Roberts argued that retailers can use in-store signage and might position Chase Pay as the first form of payment available in that retailer’s own mobile app. That said, Chase’s app is limited to Chase customers, whereas Apple Pay accepts cards from a wide range of financial institutions. And even though Chase touts “its 94 million credit, debit and pre-paid card accounts,” many of those customers won’t use Chase Pay and there are far more consumers who do not have a Chase card than those who do. Therefore, Chase Pay is, at best, a supplemental payment option. MCX wants it to supplement its own CurrentC mobile wallet, of course.
In another key approach difference from Apple Pay—and, for that matter, from every other major mobile payment method attempted—is that Chase isn’t going with any one payment technology method. On the down side, using so many different approaches could slow down acceptance as it is forcing shoppers to get comfortable with multiple mobile payment approaches. This learned behavior will simply take longer.
But Chase is opting for a vertical approach, on the rationale that the best payment method—for both the retailer and the consumer—is going to be different for someone in a drive-through window versus paying at a gas station pump versus paying a dinner check at a sit-down restaurant. “We opted for one solution per merchant vertical,” Roberts said. “We have one solution for fuel that will work across all different” gas stations.
For in-store retail transactions, the mobile device scanning—or displaying—a QR code will be the route. Beacons will be favored for drive-through and for quick-service restaurants (QSRs) in general. GPS authentication will be an option at gas stations, Roberts said. “The fuel re-terminilizations for EMV are very costly at the pump. We’ll be using GPS with the customer having to enter a code into the pump.” At sit-down restaurants, where a commonly-cited pain point is waiting at the table for a server to process the check, allowing the consumer to take a picture of the bill and pay with a mobile device could work well. (Note: When Chase figures out a way to get the server to bring the check right away, we’ll be happier.)
EMV plays into this Chase move in two ways. Despite the passing of the October 1 liability shift, most retailers do not yet accept EMV. The idea had been that most of the upgraded EMV-friendly readers would also accept NFC. Hence, the slowdown of EMV acceptance has also slowed down the number of NFC-accepting merchants. That makes Chase’s non-NFC approach even more effective.
But the liability shift protection has been the key carrot used to incent merchants to upgrade to EMV. By offering those fraud protections for retailers not accepting EMV—as long as Chase Pay is used—Chase is potentially further slowing down adoption. Although not a strategic goal, Chase seems willing to let this happen.
“We started with the merchant side of the 2-sided market. Reterminalizing a fuel retailer is very very expensive,” said Chase spokesperson Trish Wexler. “Some merchants are seeing this as a way to leapfrog reterminalizing with EMV. Where do you start balancing out the economics?”

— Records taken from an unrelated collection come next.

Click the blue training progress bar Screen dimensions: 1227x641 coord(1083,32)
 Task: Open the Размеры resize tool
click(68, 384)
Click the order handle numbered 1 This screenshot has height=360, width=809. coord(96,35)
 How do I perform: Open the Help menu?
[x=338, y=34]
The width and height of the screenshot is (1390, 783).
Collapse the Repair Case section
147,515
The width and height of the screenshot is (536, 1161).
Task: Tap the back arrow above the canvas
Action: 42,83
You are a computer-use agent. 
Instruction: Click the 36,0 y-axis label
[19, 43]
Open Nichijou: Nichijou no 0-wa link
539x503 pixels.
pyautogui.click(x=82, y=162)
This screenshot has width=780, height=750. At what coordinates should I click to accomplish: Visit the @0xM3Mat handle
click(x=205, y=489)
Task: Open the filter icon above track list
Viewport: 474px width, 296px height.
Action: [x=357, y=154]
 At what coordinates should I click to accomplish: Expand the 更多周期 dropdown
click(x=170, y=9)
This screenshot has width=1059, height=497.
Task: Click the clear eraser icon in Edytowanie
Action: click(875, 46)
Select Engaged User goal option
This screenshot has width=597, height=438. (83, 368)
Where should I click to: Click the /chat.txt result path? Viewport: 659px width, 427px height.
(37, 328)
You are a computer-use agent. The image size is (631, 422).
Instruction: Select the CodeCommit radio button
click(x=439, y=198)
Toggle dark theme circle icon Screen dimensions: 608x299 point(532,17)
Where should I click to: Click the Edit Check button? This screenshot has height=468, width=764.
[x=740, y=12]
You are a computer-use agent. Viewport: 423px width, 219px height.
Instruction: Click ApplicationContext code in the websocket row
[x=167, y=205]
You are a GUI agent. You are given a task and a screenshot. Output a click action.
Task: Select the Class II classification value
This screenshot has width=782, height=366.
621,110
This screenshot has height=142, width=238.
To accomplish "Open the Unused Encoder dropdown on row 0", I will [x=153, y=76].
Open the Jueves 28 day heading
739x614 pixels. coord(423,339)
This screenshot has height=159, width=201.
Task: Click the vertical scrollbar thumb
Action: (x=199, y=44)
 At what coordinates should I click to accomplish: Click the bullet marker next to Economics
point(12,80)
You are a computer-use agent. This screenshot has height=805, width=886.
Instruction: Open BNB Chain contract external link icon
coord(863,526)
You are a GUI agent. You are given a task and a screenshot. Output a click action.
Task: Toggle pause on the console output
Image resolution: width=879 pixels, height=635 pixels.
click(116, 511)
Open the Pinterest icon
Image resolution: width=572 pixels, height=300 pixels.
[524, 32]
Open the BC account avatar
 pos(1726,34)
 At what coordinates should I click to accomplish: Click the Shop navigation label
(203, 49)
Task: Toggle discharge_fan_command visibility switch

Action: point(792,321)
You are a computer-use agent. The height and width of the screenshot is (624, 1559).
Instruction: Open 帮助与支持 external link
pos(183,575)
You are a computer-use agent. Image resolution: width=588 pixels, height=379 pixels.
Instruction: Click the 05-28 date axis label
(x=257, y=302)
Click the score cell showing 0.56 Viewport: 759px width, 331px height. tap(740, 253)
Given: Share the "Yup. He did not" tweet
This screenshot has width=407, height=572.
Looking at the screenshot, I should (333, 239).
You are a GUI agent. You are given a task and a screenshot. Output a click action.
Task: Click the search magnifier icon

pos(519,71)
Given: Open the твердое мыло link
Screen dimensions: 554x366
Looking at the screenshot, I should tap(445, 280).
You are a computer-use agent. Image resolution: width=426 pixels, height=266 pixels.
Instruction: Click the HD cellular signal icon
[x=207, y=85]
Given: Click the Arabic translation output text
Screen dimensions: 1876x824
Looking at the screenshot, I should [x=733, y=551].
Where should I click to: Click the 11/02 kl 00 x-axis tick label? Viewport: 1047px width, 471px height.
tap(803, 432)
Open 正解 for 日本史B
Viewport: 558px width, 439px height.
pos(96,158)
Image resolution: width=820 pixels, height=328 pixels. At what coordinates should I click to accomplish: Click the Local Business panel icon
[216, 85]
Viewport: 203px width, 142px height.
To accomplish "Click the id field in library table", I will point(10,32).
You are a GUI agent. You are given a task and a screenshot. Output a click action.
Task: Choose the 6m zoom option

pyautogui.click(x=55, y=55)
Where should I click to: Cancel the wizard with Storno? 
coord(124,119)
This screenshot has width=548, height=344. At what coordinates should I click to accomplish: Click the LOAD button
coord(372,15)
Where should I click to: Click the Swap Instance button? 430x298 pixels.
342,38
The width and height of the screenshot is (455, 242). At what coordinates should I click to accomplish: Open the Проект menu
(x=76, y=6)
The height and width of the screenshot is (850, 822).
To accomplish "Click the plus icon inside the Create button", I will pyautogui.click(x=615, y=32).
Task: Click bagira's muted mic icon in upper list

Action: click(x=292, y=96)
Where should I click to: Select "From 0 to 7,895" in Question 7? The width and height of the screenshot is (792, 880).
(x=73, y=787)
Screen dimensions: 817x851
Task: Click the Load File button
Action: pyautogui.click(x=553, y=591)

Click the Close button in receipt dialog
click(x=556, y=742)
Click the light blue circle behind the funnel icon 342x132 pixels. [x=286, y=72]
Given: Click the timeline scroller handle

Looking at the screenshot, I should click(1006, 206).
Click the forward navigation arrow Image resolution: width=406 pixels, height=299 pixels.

Chase is also pushing integrated mobile loyalty programs and full tokenization. Apple Pay already offers full payment card tokenization and has talked—albeit vaguely—about offering integrated mobile loyalty.
Payments consultant Deana Rich said she saw the liability shift efforts from Chase as having the most potential. “Chase is guaranteeing the merchant against consumer fraud, which means the EMV liability shift reverts back to the ‘way it used to be’ for merchants,” she said. “By next summer, we will better understand the pain borne by the merchant. If that liability switch pain is big, that will greatly affect the appeal of this product.”